This Schedule TO is filed by the Company with respect to the right of each holder (the “Holder”) of the Notes to sell and the obligation of the Company to purchase the Notes as set forth in the Issuer Repurchase Option Notice for 5.45% Exchangeable Guaranteed Notes due 2027, dated December 16, 2011 (the “Company Notice”), and the related notice materials filed as exhibits to the Schedule TO (which Company Notice and related notice materials, as amended or supplemented from time to time, collectively constitute the “Repurchase Option”).
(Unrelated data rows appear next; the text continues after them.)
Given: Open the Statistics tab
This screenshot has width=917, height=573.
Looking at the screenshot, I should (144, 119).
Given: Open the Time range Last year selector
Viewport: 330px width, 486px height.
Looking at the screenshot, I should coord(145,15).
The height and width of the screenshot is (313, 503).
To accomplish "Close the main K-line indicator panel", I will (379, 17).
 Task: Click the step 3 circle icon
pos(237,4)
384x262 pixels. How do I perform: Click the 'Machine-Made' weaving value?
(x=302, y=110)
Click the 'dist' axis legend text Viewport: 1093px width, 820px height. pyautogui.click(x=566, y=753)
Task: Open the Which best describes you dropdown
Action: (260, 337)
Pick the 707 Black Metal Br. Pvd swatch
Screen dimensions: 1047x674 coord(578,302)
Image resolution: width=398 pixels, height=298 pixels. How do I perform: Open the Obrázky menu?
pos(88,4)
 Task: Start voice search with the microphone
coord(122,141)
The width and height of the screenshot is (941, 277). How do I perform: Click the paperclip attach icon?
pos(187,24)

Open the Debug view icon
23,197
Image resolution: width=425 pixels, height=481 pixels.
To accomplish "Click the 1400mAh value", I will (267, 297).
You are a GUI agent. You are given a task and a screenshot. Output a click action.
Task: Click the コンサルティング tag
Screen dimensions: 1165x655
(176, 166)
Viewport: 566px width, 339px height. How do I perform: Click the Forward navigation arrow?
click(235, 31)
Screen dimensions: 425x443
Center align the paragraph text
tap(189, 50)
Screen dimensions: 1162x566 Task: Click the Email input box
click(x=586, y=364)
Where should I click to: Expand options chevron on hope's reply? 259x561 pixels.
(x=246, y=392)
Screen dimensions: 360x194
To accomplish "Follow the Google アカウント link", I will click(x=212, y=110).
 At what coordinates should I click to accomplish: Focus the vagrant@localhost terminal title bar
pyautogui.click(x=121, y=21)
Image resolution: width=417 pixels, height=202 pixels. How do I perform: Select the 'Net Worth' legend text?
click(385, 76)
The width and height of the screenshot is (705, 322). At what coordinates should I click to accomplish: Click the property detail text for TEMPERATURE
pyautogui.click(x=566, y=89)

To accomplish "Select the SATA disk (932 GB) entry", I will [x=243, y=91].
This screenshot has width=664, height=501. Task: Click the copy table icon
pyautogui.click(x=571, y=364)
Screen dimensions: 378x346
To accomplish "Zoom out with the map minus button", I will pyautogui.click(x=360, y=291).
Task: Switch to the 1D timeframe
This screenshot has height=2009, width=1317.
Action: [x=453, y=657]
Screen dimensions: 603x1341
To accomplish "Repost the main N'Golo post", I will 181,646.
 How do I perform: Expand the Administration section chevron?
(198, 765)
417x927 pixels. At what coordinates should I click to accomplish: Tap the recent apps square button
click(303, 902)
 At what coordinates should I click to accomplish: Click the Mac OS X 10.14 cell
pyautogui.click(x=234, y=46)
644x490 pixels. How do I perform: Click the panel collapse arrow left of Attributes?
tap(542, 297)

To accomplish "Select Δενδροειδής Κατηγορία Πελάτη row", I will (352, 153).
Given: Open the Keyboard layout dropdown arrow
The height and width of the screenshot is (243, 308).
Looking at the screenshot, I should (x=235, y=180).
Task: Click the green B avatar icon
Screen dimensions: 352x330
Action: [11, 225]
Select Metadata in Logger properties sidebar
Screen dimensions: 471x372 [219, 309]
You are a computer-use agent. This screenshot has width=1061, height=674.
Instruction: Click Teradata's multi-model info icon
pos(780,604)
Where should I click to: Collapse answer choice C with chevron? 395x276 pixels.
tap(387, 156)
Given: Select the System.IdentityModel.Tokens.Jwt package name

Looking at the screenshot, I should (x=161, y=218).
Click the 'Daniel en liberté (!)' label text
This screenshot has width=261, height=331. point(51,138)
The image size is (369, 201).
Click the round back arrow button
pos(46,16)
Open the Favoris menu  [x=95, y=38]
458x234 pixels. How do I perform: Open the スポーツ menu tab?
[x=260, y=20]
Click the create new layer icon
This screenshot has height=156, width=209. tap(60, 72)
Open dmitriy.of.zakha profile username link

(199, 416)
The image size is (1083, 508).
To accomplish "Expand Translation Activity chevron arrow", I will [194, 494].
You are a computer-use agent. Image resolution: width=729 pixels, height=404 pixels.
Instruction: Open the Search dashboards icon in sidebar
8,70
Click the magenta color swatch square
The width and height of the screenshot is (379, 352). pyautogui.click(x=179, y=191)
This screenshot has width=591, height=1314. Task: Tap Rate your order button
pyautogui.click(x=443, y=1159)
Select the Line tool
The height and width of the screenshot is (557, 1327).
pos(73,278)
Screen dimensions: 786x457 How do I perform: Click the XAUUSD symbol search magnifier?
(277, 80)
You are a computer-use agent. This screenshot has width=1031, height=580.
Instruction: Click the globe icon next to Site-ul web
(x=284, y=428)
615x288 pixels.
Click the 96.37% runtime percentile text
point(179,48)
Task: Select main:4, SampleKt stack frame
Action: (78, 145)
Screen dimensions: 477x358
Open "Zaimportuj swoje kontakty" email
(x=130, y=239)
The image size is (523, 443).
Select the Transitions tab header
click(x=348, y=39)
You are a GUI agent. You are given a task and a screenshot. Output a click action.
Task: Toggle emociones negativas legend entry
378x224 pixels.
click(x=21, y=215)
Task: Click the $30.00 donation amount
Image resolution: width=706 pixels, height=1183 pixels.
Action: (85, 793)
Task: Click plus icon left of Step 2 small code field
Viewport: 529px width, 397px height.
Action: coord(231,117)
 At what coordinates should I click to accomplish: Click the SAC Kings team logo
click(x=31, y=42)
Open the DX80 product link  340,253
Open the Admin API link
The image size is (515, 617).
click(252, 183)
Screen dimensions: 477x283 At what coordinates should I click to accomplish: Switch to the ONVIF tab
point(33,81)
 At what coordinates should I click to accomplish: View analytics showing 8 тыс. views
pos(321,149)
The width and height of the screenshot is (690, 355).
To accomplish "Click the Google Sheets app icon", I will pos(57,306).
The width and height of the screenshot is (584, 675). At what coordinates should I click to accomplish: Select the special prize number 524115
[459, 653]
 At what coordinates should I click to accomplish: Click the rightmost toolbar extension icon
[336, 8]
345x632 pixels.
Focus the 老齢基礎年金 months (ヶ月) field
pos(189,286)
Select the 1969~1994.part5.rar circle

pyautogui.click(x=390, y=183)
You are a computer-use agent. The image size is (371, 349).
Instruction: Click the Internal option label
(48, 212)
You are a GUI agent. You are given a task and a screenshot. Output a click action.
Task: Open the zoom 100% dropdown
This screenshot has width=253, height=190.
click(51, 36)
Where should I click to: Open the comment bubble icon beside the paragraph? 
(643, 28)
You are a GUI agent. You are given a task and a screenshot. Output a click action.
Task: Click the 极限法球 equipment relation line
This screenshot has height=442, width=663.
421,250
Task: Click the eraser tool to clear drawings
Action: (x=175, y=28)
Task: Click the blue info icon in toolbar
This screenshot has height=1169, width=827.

This Amendment No. 2 reports the final results of the Repurchase Option and is filed in satisfaction of the reporting requirements of Rule 13e-4(c)(4) under the Securities Exchange Act of 1934, as amended. Only those items amended are reported in this Amendment No. 2. Except as specifically provided herein, the information contained in the Schedule TO and the Repurchase Option remain unchanged and this Amendment No. 2 does not modify any of the information previously reported on the Schedule TO or in the Repurchase Option. You should read this Amendment No. 2 together with the Schedule TO and the Repurchase Option.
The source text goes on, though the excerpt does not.